Thank you for your insightful review, which succinctly outlined our paper’s contributions, results, and analysis.

In answer to where the novelty in this work comes from, we identify three sources:

• The process of choosing, integrating, and testing components together is a time-consuming process that requires diligence. In addition to the six improvements included in BTR, several more promising extensions were considered and investigated, though dismissed (see Appendix I for more detail). In publishing the paper, we hope this will prevent future researchers from recomputing the same tests conducted in this paper. While integrating these components, we found it necessary to re-tune hyperparameters, especially when using vectorization with components designed to be used with a single actor (e.g., batch size, learning rate, and frequency of updating the target network).
• We analyze the components across several measures beyond performance, demonstrating their different and sometimes competing effects on action gaps, policy churn, and observational noise. Such analyses have been completed previously, though not across as many measures or as varied improvements.
• We demonstrate BTR beyond the standard testing suite to Wii games, showcasing BTR’s continued strength as an algorithm outside of standard research testing environments. This includes games with far more graphically intensive and challenging domains than what any other algorithm (with similar compute resources) has been shown to handle.

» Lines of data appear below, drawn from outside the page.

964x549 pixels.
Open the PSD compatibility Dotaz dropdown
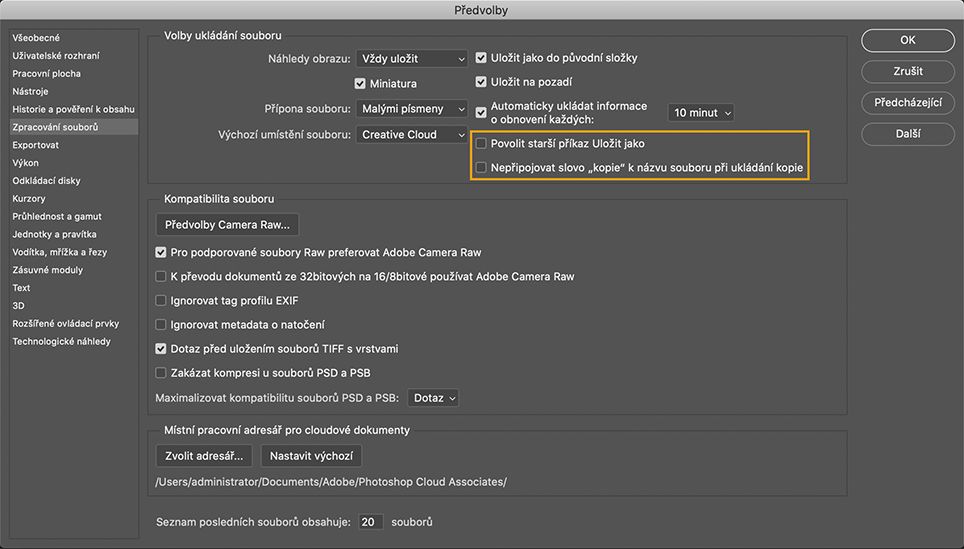tap(434, 398)
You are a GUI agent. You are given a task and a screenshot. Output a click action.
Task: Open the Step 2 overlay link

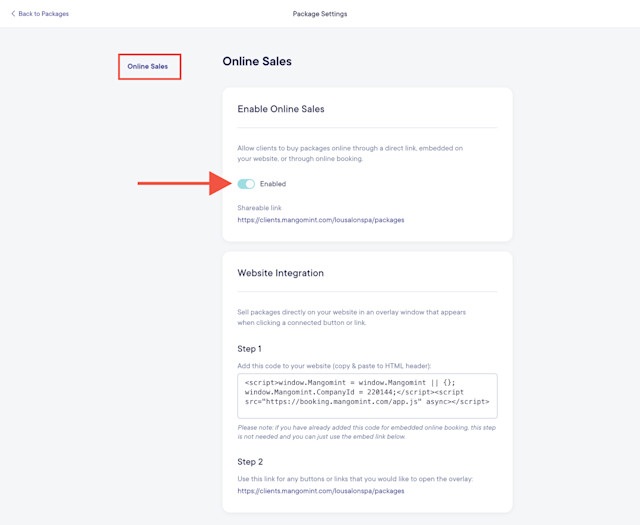(x=321, y=491)
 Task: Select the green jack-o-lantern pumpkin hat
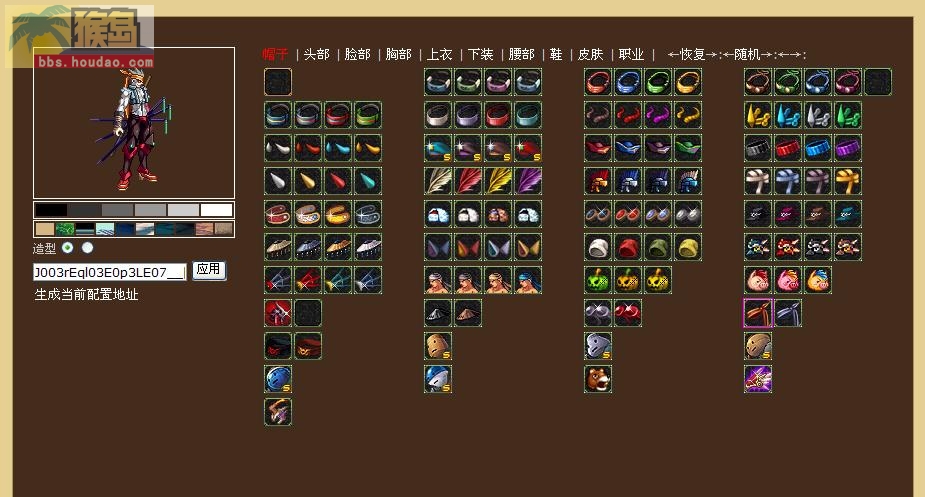click(x=598, y=280)
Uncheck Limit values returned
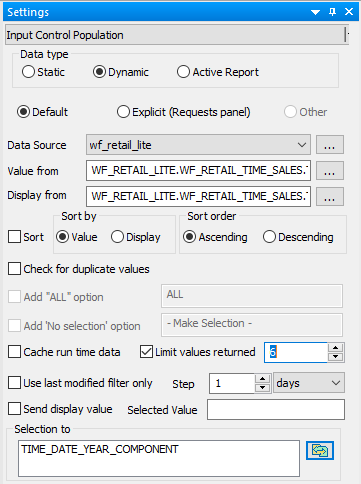Screen dimensions: 361x484 [146, 352]
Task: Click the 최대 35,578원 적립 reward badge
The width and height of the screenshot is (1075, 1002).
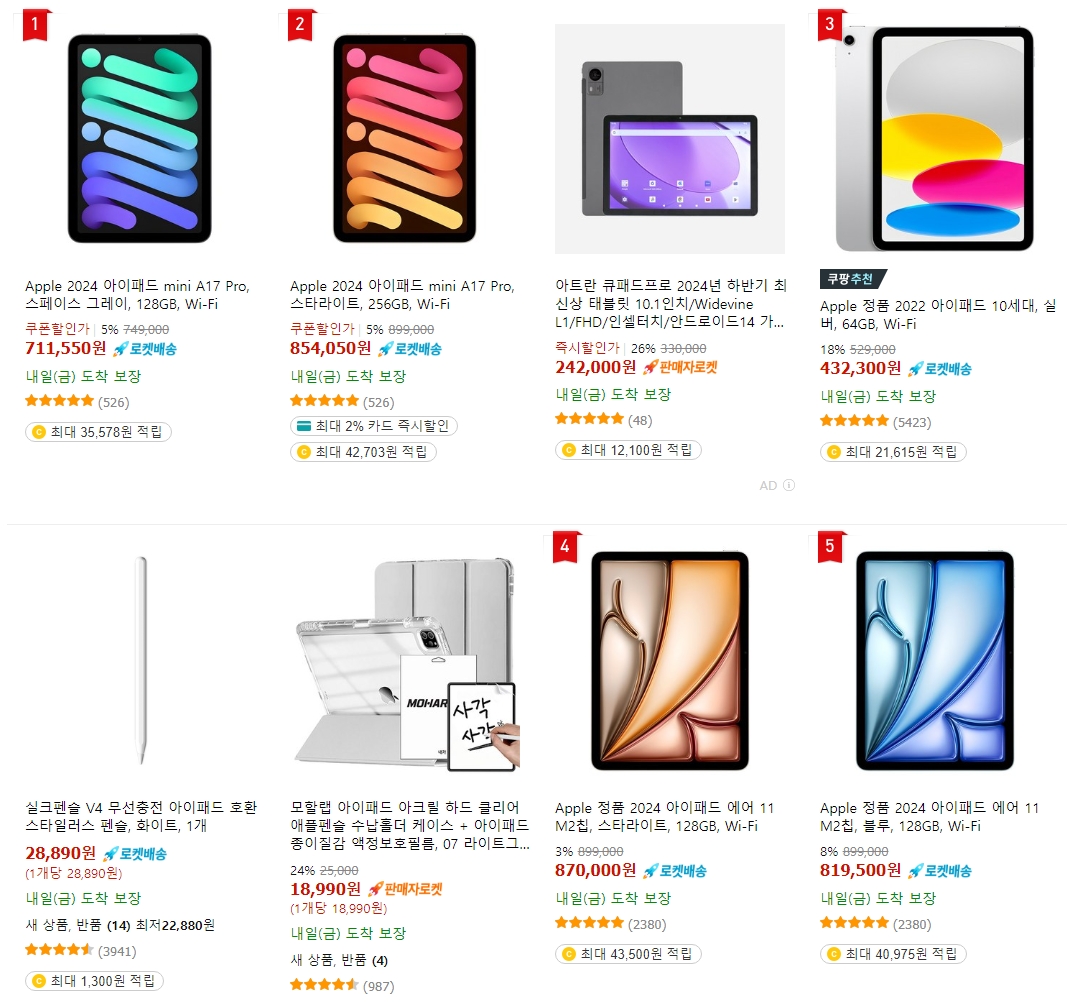Action: pos(98,432)
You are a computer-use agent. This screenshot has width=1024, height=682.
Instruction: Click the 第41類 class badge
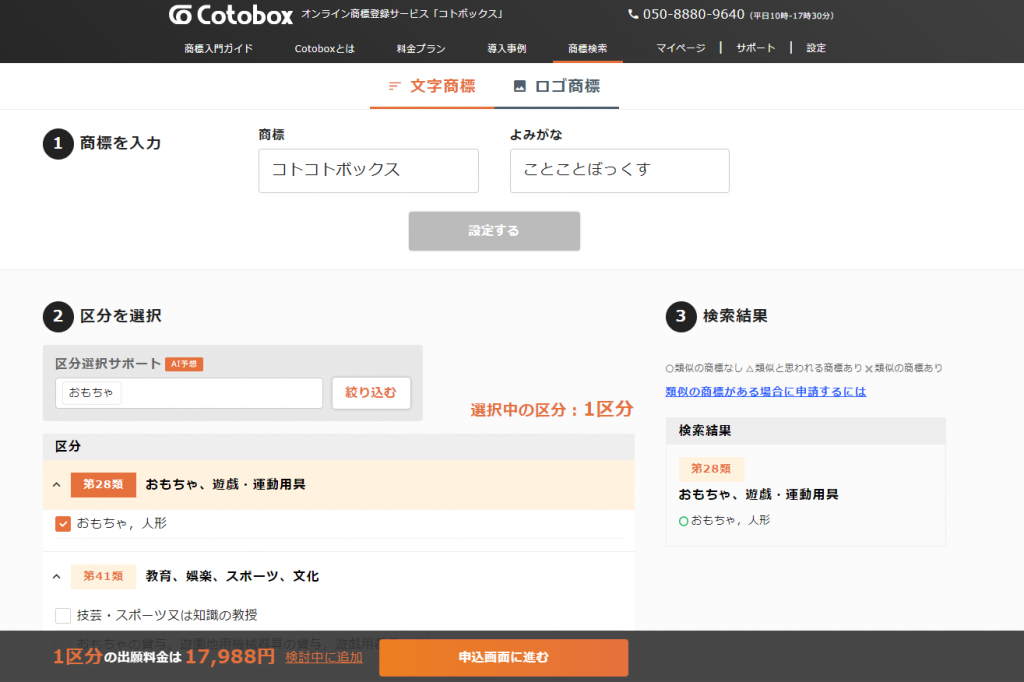point(103,576)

On the challenge of integrating these components, we found it technically complex to simultaneously support Impala, Spectral Normalization, Maxpooling, Dueling Networks, Noisy Networks, and IQN, which has never before been attempted. An additional complexity was implementing a replay buffer that supports vectorization, N-Step TD Learning and Prioritization in a memory-efficient way. This approach stores each frame individually rather than all four frames together, reducing memory overhead from 28GB to 7GB in total for a million Atari observations. To help future researchers and hobbyists, we open-source our code.

We are happy to further elaborate on any of these at your request.

Thank you again to all the reviewers for their time and diligence. In the updated paper we have addressed all the reviewers' concerns, now proving statistically significant performance improvements over even more algorithms. In publishing, we hope this research will be able to increase the wider accessibility of high performance RL.

Following the reviewer’s comments, we have made the following changes, which can be found in our updated PDF.

• We have updated all relevant figures in the paper to use 95% confidence intervals in accordance with the current research standards from RLiable. For Figure 2 and Table 2, we now use 2 and 3 seeds, respectively.
• For Figure 3 with the Wii games, we have added a baseline for Mario Kart with Rainbow DQN, achieving a score of 3.4 at 155 million frames compared to BTR’s score of 54 at the same point.
• We have added a more detailed description of Maxpooling and citations for Spectral Normalization and Hyperparameter tuning, as requested by Reviewer CULH.
• We have clarified “High-end” PC in both the abstract and introduction, as requested by Reviewer CULH.
• We have updated Appendix C2 with the correct formula for Adam’s Epsilon.
• In Appendices A and B, we added comparisons to PQN and PPO as requested by Reviewer GWAQ.
• Figure 4 now includes a comparison to Rainbow + Vectorization, as requested by Reviewer GWAQ.
• Appendix B includes the Optimality Gap, Performance Profile and Box Plots for BTR from RLiable to be at the highest standard of RL research.
• Figure 6 has been moved to the appendix, and some claims about plasticity have been removed due to concerns raised by Reviewer 2n46.

Additionally, we are still running BTR for Atari-60 for an additional two seeds. Due to the confidence interval statistics, we expect this to significantly shrink the confidence intervals in Figure 1 to match closer to the error bars in Figures 2 and 3. Lastly, we will also provide Rainbow DQN comparisons for all Wii games.

We look forward to hearing any more comments regarding the updated PDF.